Уже не было полей с перелесками и деревушками. Дорогу, что вытекала из-под колес, покрывали камни, уложенные рядком, без щелей. По бокам высились дома - на два поверха, на три, даже на четыре. Мелькали узкие садики под окнами, засаженные цветами, высокие ворота, затейливые коньки на крышах.
Вот только курей на улицах я не заметила. Может, за то столицу и прозвали Чистоградом?
Там и сям над каменными палатами возвышались бревенчатые терема, украшенные резьбой и расписанные яркими красками, ничуть не тусклее тех, что покрывали колымагу Морисланы. И дождик их мочил, и солнышко жгло на такой высоте, а они все равно сияли оттуда алым, зеленым и бирюзовым.
- Красотища. - С гордостью сказала Саньша. - Вот погодь, ещё в кремль приедем. Там и вовсе дивы дивные.
Она перехватила мой взгляд, смешно наморщила лоб, приподняв светлые брови.
- Чо, не знаешь? В кремле, Триша, сидят верчи и сам король.

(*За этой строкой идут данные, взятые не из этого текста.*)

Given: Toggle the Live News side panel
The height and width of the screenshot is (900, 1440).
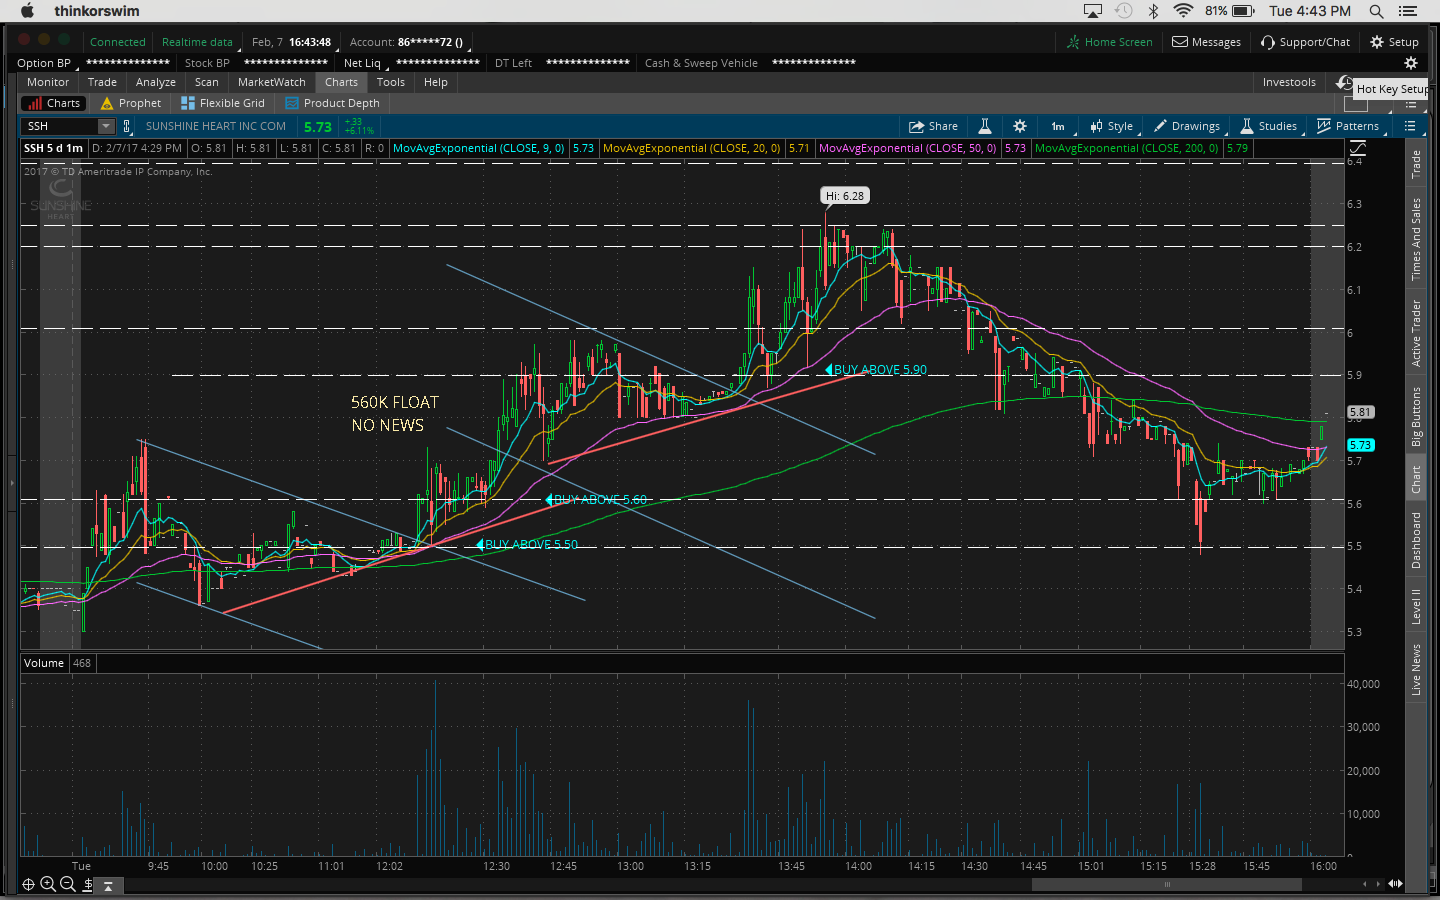Looking at the screenshot, I should [1416, 670].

Там восемь палат каменных с теремами. И дворец короля в самом дальнем конце. Кругом стена высоченная, чтоб, значит, чужие не ходили, не тревожили. С башнями из камня.
- Верчи? Это кто? - Я почувствовала, как загораются от прилившей крови щеки.

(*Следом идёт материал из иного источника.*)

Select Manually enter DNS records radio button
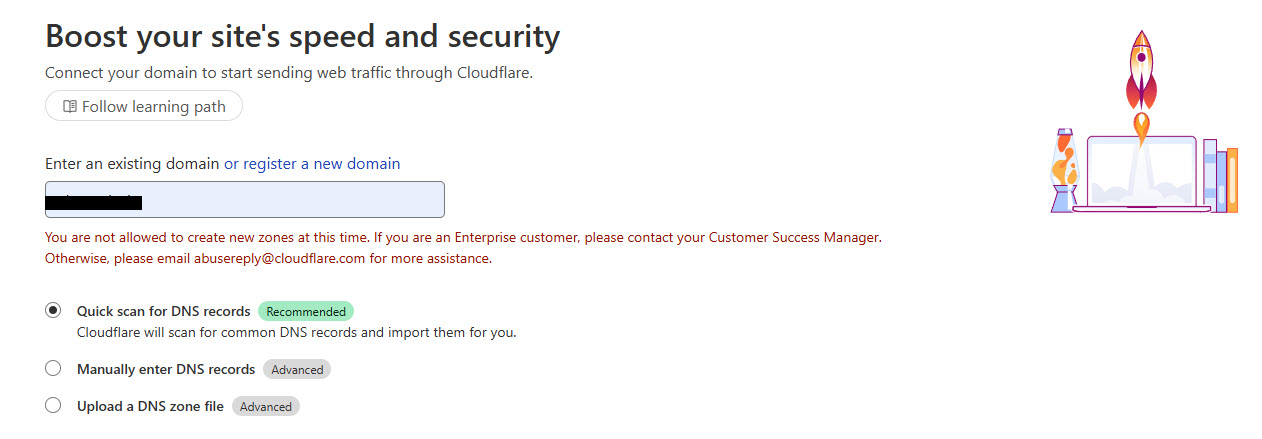This screenshot has width=1262, height=439. point(53,369)
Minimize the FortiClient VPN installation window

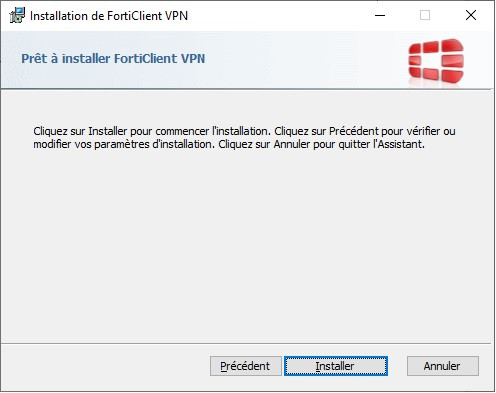(x=380, y=15)
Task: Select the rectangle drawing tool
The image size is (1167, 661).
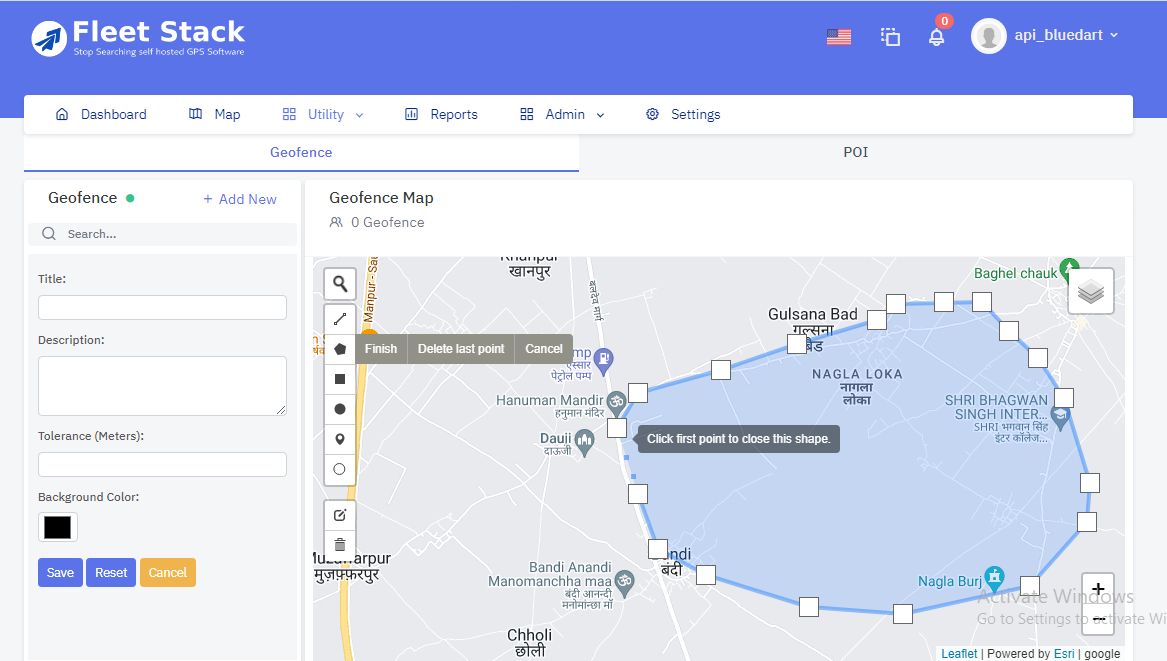Action: pyautogui.click(x=340, y=378)
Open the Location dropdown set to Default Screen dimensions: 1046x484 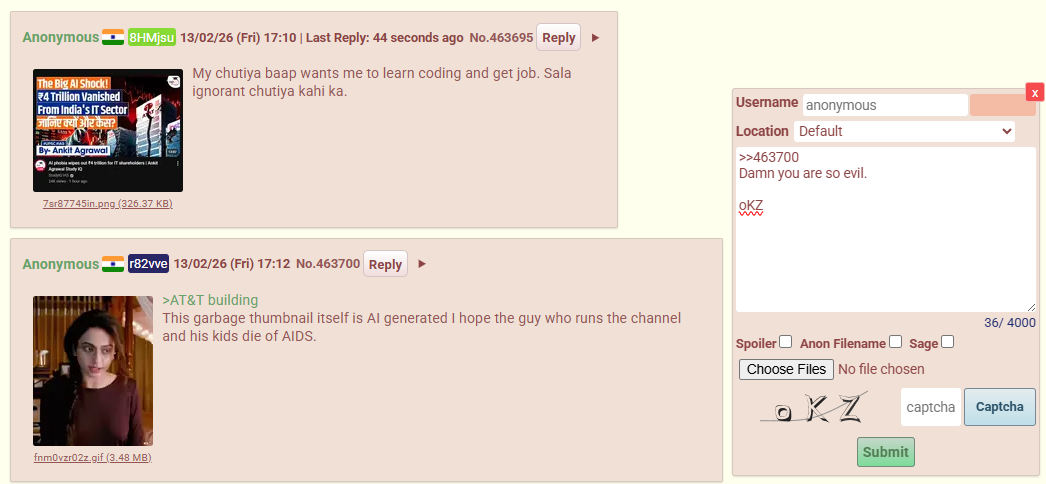pos(905,131)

Идущие по дороге прохожие глядели на меня с нехорошим любопытством, некоторые даже с жалостью. От их взглядов хотелось отползти назад, за сундуки.
Вот только незнанию прятками не поможешь. Да и на город глянуть было любопытно.
- Слышала я, что вы, травницы, все с причудами. - Рассудительно сказала Саньша. - Но что бы настолько! Тебя, Триша, вроде как в лесу растили. И у медведей в бору учили. Верчи - это самые важные господа в Положье. Выше них только сам король. Все графы им подчиняются. А тем - земельные.
Я кивнула, услышав знакомое слово - графы. Арфен-мельник рассказывал, и не раз, про Моржену, нашего графу из Оксиграда. Именно ему, как говорил мельник, Онята отсылает собранную с Шатрока и Соболекова подать.
- Всех верчей восемь. - Продолжала Саньша, радостно вертя головой по сторонам. - Ишь, глянь, какая лавка! С платками, что хвосты у павлина!
- Павлин? - Я вздохнула. Похоже, тут спрашивать да спрашивать.
- Птица такая. Из себя яркая да семицветная. Дорогущая - страсть! А в кремле запросто, заместо кур живет. - Доверительно сообщила мне Саньша. - Вот приедем туда, сама увидишь. Нашу госпожу в кремле всегда привечают. Прочие женки земельных по чужим углам или на постоялых дворах мыкаются, коли своего дома в Чистограде нет. А нас в терем селят, что поверх палат верча Яруни. И ключница к госпоже завсегда подходит с поклонами, и дворня с полным уважением.